The book introduces high schoolers Beth and Addy, whose friendship is thrown into chaos with the arrival of their new cheer coach, Collette. Though Addy portrays herself as submissive to Beth, she says that all the cheerleaders "owned" the previous coach. "Especially Beth. Beth Cassidy, our captain. I, her forever-lieutenant," Addy says. "Her right hand, her fidus Achates. That’s what she calls me, what I am. Everyone bows to Beth and, in so doing, to me."
Beth immediately harbors a disdain for Collette, who cannot be cowed, does away with the position of captain, and axes Beth's booty-shaking routines for tricky physical maneuvers. Collette whips the squad into shape (often by body-shaming them and encouraging eating disorders), and Beth becomes enraged: not because she cares about the squad's well-being, but because her control of them has loosened. Worse, she sees Addy drifting away from her to idolize Collette and the strict guidance she offers.
"There’s always the one friend who takes all the air out of the room or is such a presence and the other one who is secondary and is longing to be that bigger person," Abbott explained to Fiction Writer's Review. "There’s something about that complicated female dynamic that I think has been a pulse through a lot of my stuff."
There's also a fissure of attraction running between Addy and Beth, which only feeds into the jealousy Beth has towards Collette, the new apple of Addy's eye.
Things get even messier when Collette invites Addy and the girls to drink and party at her house. (Yes, this is sadly a grown 20-something woman doing shots with high schoolers.) Collette's husband, Matt French, is a straight-laced workaholic who always lurks on the periphery and never joins in; it's clear the two have a strained marriage. Later, Addy and Beth discover Collette cheating on Matt with army recruiter Will Swenson. Addy soon realizes Collette is actually an unhappy woman and a distant mother, and her interest begins to wane. Beth, meanwhile, is gleeful that she finally has something to blackmail Collette with. Then Will Swenson ends up dead, with his death ruled as a suicide.
Amid the ongoing tug-of-war between Collette and Beth, Addy begins to suspect that Will was actually murdered. Did Collette do it, or did Beth, so she could pin it on Collette? Addy only grows colder and more disenchanted with both women, as she questions her own loyalties and whether she really knows either woman at all.
In the final chapters, Beth realizes that she's unable to win back the allegiance of Addy and the rest of the girls, and so purposely throws herself off the top of the cheer pyramid. Beth nearly dies, and in the ensuing fallout, Colette comes clean. Will didn't kill himself during a confrontation with her husband, as was first claimed. Matt killed him after discovering their trysts at Will's apartment, and then the Frenchs covered it up to look like a suicide. There are other details that come out, such as how Beth manipulated events so that Matt learned of Collette's infidelity.
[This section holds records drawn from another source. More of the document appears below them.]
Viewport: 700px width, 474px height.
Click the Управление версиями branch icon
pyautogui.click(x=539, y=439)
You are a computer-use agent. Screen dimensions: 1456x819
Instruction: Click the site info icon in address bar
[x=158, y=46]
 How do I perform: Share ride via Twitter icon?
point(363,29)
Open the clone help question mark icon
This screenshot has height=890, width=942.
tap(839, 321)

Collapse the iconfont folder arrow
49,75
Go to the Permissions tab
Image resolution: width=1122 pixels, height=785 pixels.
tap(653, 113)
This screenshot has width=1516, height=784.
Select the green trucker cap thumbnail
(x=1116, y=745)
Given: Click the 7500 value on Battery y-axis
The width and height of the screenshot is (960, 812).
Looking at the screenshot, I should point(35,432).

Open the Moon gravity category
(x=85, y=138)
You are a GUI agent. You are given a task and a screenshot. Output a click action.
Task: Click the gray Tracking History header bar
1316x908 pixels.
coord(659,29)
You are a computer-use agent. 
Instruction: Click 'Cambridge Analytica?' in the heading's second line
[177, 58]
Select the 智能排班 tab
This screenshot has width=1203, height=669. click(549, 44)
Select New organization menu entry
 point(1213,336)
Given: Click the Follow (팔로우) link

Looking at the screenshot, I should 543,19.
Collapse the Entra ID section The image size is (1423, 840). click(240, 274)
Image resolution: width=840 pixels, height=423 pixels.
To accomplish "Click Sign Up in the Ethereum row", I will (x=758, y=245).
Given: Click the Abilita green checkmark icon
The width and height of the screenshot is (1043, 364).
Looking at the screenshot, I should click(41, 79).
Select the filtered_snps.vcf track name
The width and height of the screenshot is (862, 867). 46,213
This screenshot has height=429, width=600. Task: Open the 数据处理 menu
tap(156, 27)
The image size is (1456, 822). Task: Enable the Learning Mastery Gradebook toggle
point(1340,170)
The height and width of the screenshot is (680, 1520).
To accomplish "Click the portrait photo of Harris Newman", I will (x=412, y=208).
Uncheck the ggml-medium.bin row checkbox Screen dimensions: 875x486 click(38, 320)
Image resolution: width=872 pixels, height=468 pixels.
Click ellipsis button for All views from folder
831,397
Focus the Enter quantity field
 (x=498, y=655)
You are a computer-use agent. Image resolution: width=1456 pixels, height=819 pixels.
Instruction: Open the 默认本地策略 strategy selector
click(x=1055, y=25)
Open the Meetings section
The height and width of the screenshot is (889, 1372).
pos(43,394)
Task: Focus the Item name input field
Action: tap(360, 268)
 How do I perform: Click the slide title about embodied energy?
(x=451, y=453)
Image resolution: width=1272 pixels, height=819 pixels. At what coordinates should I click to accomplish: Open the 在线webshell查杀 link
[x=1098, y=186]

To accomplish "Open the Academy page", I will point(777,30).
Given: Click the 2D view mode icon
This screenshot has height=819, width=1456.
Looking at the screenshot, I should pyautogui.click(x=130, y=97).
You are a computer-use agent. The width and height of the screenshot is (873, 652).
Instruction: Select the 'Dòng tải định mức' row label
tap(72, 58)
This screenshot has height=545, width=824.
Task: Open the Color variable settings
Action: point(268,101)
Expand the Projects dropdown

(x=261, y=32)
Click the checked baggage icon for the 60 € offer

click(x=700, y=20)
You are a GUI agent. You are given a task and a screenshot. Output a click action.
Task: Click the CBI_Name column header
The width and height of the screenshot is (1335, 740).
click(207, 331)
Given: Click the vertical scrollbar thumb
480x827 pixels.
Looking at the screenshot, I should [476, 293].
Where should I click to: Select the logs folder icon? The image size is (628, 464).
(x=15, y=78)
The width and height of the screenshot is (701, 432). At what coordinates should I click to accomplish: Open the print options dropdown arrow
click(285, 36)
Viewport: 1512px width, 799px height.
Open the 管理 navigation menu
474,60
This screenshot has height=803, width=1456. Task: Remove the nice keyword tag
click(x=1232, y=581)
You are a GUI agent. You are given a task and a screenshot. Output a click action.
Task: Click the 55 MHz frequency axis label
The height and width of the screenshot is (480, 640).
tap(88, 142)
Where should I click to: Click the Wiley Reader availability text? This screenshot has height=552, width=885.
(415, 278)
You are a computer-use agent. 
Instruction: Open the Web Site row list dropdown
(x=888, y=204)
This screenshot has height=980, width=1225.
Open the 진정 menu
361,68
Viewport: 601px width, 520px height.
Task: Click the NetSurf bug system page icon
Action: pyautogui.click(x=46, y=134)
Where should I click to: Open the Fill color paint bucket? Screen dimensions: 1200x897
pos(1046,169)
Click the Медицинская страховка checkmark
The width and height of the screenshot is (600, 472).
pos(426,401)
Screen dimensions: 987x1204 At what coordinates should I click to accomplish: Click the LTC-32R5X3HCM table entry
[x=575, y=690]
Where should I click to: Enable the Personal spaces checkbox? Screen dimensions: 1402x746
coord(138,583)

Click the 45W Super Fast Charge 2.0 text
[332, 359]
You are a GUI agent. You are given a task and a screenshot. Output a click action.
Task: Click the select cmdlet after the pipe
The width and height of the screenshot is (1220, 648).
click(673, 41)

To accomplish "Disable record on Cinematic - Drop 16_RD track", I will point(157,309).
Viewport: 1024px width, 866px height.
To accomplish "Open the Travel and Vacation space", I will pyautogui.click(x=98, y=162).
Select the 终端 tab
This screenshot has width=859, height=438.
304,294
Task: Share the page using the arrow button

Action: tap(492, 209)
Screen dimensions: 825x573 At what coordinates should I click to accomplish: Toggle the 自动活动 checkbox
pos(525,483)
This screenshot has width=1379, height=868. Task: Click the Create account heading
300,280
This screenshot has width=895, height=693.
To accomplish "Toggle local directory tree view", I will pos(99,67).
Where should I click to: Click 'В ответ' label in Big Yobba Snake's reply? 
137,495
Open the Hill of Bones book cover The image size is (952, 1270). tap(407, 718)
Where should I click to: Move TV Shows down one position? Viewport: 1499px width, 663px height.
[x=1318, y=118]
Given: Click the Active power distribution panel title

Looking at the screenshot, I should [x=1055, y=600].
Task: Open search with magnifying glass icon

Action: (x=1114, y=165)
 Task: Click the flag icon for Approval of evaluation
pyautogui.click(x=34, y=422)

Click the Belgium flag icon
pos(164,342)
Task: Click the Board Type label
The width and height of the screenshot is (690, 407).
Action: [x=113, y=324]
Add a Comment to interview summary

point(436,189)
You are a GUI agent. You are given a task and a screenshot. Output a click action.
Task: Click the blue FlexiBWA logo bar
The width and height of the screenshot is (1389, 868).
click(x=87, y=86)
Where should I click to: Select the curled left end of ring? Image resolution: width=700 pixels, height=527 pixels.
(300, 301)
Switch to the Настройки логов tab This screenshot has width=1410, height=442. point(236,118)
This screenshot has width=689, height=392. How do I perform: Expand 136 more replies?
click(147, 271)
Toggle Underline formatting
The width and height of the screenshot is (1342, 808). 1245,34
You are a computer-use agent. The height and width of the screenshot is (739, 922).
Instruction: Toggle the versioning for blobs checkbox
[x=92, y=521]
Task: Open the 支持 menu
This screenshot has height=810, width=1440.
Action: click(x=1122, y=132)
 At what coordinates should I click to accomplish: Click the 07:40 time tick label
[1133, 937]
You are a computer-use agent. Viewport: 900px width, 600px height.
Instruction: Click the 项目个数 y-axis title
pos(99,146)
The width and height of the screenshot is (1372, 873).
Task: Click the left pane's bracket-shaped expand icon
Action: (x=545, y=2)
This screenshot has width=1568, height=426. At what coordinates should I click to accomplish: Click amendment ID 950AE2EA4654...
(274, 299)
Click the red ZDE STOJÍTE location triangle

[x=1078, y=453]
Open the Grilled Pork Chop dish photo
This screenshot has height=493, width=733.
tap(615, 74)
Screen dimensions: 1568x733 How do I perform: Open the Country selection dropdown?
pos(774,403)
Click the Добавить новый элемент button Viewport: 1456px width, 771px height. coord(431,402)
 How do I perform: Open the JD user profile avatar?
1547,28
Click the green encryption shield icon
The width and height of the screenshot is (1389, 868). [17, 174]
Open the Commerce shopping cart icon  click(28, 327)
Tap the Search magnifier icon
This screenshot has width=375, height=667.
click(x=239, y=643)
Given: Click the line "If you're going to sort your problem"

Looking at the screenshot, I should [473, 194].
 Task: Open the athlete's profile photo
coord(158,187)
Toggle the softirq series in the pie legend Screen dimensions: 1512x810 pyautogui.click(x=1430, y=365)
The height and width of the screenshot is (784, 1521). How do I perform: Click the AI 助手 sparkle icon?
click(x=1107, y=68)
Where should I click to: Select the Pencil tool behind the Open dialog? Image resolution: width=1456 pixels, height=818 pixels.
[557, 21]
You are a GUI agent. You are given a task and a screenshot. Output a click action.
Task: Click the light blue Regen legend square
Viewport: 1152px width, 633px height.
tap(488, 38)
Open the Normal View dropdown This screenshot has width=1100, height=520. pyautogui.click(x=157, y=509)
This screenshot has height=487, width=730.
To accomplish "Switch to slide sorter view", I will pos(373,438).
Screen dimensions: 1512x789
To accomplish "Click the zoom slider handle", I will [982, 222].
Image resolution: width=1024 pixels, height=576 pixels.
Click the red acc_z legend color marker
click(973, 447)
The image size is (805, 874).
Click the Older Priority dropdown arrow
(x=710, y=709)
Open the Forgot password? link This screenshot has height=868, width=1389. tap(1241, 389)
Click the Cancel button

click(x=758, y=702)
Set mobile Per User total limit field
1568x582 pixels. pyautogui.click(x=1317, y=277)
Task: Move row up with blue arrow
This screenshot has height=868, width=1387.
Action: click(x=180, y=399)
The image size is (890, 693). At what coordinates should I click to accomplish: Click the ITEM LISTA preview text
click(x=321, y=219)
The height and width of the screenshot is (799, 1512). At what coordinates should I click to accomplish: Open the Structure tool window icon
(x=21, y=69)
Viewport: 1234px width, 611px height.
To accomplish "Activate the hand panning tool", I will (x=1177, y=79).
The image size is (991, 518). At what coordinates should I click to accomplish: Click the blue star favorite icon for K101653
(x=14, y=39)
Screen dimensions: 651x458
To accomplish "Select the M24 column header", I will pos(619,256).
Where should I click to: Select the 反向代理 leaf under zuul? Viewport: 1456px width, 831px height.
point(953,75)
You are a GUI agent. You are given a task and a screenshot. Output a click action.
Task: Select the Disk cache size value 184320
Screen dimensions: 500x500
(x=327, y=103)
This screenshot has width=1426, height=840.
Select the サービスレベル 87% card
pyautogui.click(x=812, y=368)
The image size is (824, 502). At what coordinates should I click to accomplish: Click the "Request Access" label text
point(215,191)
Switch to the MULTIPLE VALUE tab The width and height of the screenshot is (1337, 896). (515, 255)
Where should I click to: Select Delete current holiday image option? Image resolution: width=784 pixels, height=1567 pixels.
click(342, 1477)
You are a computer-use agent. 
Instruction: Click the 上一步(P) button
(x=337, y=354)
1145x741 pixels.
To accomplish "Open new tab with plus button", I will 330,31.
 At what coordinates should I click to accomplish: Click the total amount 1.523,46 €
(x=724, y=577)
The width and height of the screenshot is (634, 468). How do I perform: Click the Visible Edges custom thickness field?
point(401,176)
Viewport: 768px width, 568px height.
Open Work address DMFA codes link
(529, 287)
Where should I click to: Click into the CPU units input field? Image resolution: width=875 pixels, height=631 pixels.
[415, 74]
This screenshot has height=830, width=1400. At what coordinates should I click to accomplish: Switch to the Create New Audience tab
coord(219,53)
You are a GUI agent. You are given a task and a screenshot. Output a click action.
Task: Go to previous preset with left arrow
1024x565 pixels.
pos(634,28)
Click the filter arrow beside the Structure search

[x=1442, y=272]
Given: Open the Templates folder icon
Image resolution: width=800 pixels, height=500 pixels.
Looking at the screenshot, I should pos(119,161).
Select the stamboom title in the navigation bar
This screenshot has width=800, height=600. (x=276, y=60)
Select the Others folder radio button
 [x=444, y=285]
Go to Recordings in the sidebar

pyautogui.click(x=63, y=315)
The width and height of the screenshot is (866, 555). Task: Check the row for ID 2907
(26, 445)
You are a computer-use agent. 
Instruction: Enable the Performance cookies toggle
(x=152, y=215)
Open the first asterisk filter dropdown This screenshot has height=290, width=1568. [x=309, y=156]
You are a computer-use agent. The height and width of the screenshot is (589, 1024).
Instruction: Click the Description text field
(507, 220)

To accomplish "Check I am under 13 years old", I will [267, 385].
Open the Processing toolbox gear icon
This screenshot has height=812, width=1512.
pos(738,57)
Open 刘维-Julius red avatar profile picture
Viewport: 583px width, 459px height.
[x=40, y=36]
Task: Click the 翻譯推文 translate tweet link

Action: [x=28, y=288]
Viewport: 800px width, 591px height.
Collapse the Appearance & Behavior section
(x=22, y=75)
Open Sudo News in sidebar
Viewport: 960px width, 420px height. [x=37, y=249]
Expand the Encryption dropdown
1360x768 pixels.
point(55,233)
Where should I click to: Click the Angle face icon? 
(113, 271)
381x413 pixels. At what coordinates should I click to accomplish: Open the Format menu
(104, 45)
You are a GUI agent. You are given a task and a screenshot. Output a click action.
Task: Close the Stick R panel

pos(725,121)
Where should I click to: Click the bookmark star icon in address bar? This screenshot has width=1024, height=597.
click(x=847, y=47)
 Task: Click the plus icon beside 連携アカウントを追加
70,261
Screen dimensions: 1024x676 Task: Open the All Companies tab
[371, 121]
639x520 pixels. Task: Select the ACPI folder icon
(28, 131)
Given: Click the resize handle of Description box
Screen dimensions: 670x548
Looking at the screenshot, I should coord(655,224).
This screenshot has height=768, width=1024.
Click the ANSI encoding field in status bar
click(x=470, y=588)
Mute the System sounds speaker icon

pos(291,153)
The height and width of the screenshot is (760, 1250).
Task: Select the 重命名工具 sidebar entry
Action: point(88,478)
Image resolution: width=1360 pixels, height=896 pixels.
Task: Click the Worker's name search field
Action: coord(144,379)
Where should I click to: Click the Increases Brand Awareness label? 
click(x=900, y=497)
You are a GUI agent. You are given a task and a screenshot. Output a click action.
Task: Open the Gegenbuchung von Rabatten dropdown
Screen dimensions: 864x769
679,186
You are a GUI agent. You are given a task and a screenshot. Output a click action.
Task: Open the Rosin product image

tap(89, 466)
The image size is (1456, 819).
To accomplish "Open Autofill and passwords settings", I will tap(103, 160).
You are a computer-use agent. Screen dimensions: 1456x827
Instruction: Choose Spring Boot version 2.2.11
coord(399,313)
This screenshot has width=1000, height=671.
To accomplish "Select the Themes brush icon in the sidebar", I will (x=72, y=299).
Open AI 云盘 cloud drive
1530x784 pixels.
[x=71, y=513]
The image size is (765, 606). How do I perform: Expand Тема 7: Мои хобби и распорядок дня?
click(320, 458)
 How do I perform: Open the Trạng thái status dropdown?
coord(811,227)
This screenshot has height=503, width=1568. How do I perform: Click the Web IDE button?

Beth is never punished for having a hand in the affair, but it's Addy who really comes out on top in the end. Despite being portrayed as enjoying second fiddle the whole novel, Addy becomes cheer squad leader. In creepy Gone Girl fashion, Abbott subtly reveals that Addy was always an unreliable narrator, and leaves you with the unsettling feeling that this outcome — Beth gone, and Collette disgraced — is what Addy had intended all along.